This article originally appeared at TomDispatch.com. To receive TomDispatch in your inbox three times a week, click here.
Recently, at a rally in Wisconsin, President Trump implicitly attacked the late Senator John McCain over Obamacare: "We should've had health care, but one man decided to vote against it." He was referring to the Republican Senate's 2017 attempt at a "skinny repeal" of the Affordable Care Act. The president has repeated this charge endless times -- at least 30 by last November, according to the Washington Post -- always claiming that the Republicans were within one vote of passing it before McCain took it all away. In reality, he was one of three Republican senators who voted against the repeal, which, had it passed, would have faced difficult, if not insurmountable, opposition in the then-Republican House.
As with so much else that the president says, however, no matter. At present, there's only one aspect of his claim that's worth our attention: what would have happened if, as he so fervently wished, that repeal had indeed become law.

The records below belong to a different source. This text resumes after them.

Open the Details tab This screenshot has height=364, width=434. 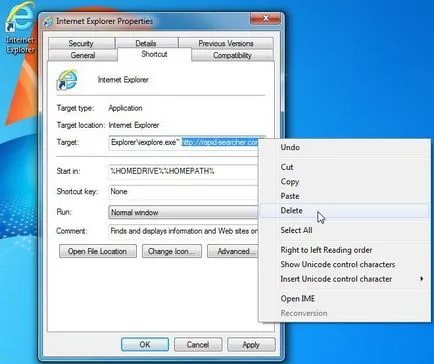(146, 43)
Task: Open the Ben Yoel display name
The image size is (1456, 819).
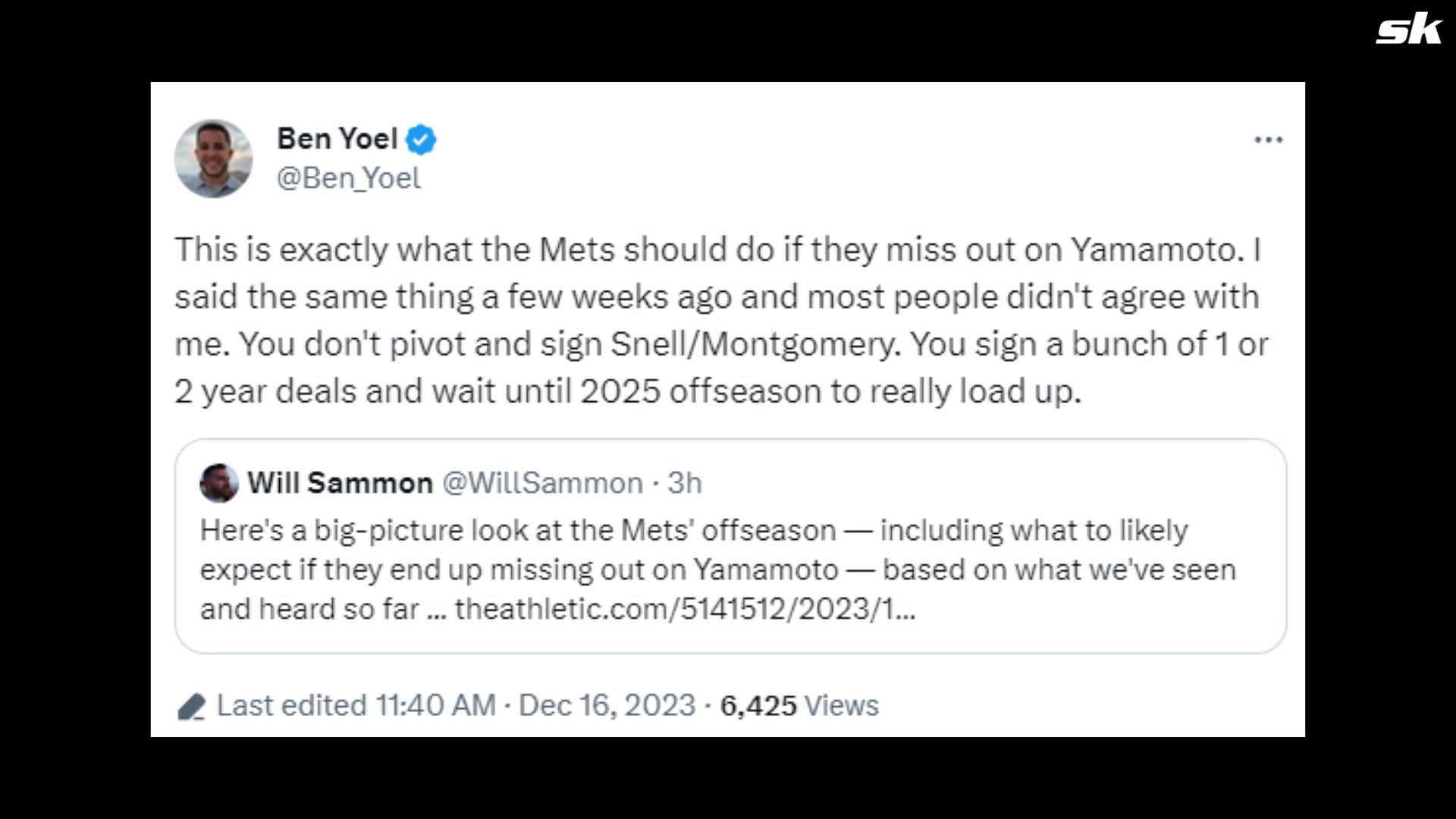Action: pos(337,139)
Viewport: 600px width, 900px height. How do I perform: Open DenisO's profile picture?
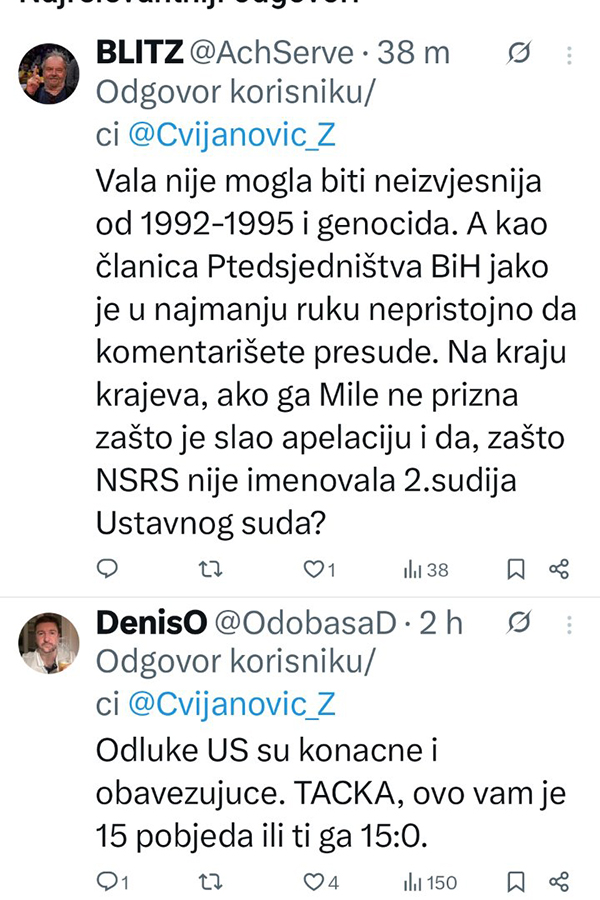pyautogui.click(x=49, y=642)
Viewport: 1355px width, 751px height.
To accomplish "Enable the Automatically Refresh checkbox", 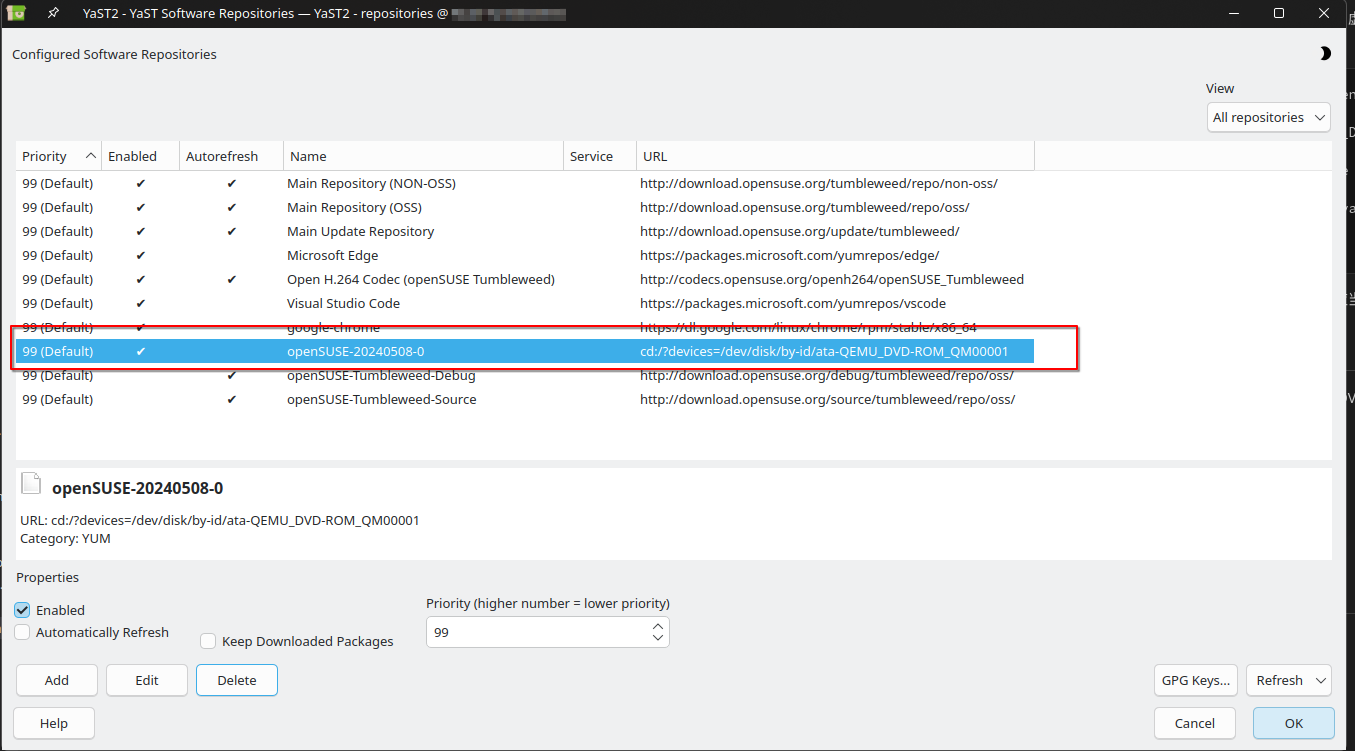I will pos(23,632).
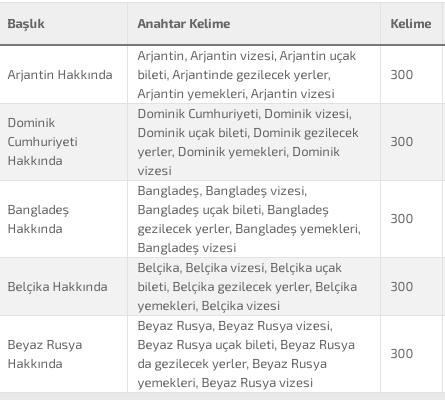Image resolution: width=445 pixels, height=400 pixels.
Task: Click the 300 word count for Bangladeş
Action: [x=402, y=219]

According to the Congressional Budget Office, it would have increased "the number of uninsured people by 16 million over baseline estimates by 2026... and would [have] increase[d] premiums in the [Obamacare] exchanges by 20%." In other words, to this day, the president continues to dream about a Republican victory over health care that would have created a future from hell.
To get a sense of what such a future might have meant for so many Americans, join novelist Beverly Gologorsky, author of Every Body Has a Story, in an ambulance in New York City and consider what health care means, even today, for staggering numbers of Americans in an embattled present that President Trump and so many Senate Republicans wanted to leave in a ditch. Now, imagine a siren screaming into the New York sky and join the ongoing health-care crisis of our time, up close and personal. Tom
To Be Sick and Not Rich
The Nightmare of Medical Care in America
By Beverly GologorskyOn this extremely hot summer day, the ear-splitting siren screaming through New York's streets is coming from the ambulance I'm in -- on a gurney on my way to the ER. That only makes the siren, loud as it is, all the more alarming.
I fell. The pain, its location and intensity, suggests I've probably broken my hip.
The kind face of the emergency medical technician hovering above me asks questions softly and I confess that I'm in terrible pain. Other gentle hands are busy taking blood pressure and doing oxygen counts. These EMT workers, employees of the Fire Department, are good at what they do.
At the ER entrance, the gurney's lifted out of the vehicle, wheels are dropped, and it's rolled inside. Under a ceiling of bright white lights, it passes -- and so I pass -- one cubicle after another. I catch bits of voices, speaking in several languages.
My friend, who's come with me to the ER, roots around in my purse for my insurance and then heads for the admissions office. Alone, I close my eyes to shut out the glare of the ceiling lights. I want one thing: relief from the pain. Oblivion would even be more appreciated.
My friend returns to my cubicle and asks, "Is this the only insurance you have?" I panic. Will they not accept me? But they have to! It's the ER! That's the reassurance I offer myself and then I tell her, "Yes, it's all I have."
She looks doubtful.
"What?" I ask desperately. "What?"
"Don't you have some kind of supplemental?" And she begins to try to explain, but I can't deal with this right now. All I want is relief from the pain. Any other moment, I'd worry about the money, but not now. I can't! Instead, simply to remain half-calm, I remind myself that I have insurance, that I have a Health Maintenance Organization, or HMO, a plan that offers a wide range of healthcare services through a network of providers who agree to work with members.
After vital signs are taken, I'm moved to a hospital room and given pain meds that don't offer oblivion, but do help. There, I learn what the X-rays show: a hip fracture. Surgery necessary. Operating rooms all taken. It may be two days before they can operate, the orthopedic surgeon tells me. My friend whispers that every extra day in the hospital will cost a mint. She then appeals to the staff to expedite the surgery. They can't.
At that moment, I don't care if the hospital costs a million dollars a day, I just want to get better. However, I, too, want the surgery to happen, within the hour if possible, since my leg is now frozen in a distinctly awkward position, thanks to the way I fell, and I realize that it won't be straight until the operation's over.